Buy-to-let is back – but it’s not a bubble

Last week, the British Bankers’ Association reconfirmed what most of us already know - that while demand for mortgages among owner-occupiers has slowed, among buy-to-let investors and landlords it has picked up materially.


This trend is something we’ve witnessed at Dragonfly. Over the past six months, AIPs are up by over a third on the previous six months – and this is due in no small part to the hunger of buy to let investors seeking to add to their portfolios.

It’s not hard to see why. The rental market, with many people unable or unwilling to buy, is booming. Rents and yields are skyrocketing and people want to have a bite on the cherry. But is it going to last? Are we seeing the formation of a bubble in buy to let? It’s certainly been mooted once or twice in the media.

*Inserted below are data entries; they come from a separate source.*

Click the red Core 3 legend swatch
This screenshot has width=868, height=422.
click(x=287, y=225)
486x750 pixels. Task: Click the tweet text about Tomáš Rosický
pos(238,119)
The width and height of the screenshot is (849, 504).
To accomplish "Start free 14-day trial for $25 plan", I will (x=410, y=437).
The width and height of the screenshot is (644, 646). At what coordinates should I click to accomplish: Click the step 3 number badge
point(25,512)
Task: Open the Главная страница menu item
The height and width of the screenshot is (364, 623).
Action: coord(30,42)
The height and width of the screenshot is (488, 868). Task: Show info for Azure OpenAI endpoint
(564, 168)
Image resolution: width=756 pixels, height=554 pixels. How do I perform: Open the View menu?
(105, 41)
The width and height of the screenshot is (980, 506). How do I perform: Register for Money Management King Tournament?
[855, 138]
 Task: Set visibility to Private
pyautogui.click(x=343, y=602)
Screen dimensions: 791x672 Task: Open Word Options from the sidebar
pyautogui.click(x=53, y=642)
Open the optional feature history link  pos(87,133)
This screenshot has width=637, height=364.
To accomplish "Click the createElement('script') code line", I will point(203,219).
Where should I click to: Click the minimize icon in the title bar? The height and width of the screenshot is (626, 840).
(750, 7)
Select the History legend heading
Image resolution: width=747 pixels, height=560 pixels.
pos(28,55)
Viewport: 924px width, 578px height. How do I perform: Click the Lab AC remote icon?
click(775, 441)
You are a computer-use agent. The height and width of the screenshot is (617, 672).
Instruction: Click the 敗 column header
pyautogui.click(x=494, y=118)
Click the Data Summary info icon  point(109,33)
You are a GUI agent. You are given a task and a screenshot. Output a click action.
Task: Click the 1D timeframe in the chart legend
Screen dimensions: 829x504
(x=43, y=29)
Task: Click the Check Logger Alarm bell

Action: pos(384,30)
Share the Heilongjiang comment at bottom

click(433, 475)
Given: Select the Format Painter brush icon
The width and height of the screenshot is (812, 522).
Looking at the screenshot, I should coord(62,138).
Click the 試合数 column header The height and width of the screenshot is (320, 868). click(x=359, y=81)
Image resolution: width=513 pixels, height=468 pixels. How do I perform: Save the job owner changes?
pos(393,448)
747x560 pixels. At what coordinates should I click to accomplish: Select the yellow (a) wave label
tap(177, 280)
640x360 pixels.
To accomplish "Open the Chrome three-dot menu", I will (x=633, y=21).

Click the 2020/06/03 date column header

I would say no and for a number of reasons.

First and foremost, the criteria for home-ownership remain tough. Unless you have a deposit and a watertight credit history, you’ll struggle to secure a loan full stop. Yes, borrowing is opening up slightly at higher LTVs but the door could well slam shut as soon as it has opened if the Eurozone crisis deteriorates and the banks are not sufficiently shored up.

And even if Greece and the Eurozone crisis is well managed, low consumer confidence, zero or negative wage inflation and an economy that looks set for protracted stagnation, does not make for a rebound in aspiring homeowners any time soon.

But perhaps more fundamentally, we are arguably witnessing a paradigm shift within the world of homeownership. The view on property among younger people is becoming increasingly continentalised – they don’t aspire to homeownership as people did 10, or even five, years ago.

A whole generation of people have been deeply influenced by the economic and market perils of the past four years and are wary of owning an asset that can, we have seen, shift so dramatically in value. This could be the biggest boost of all for buy-to-let.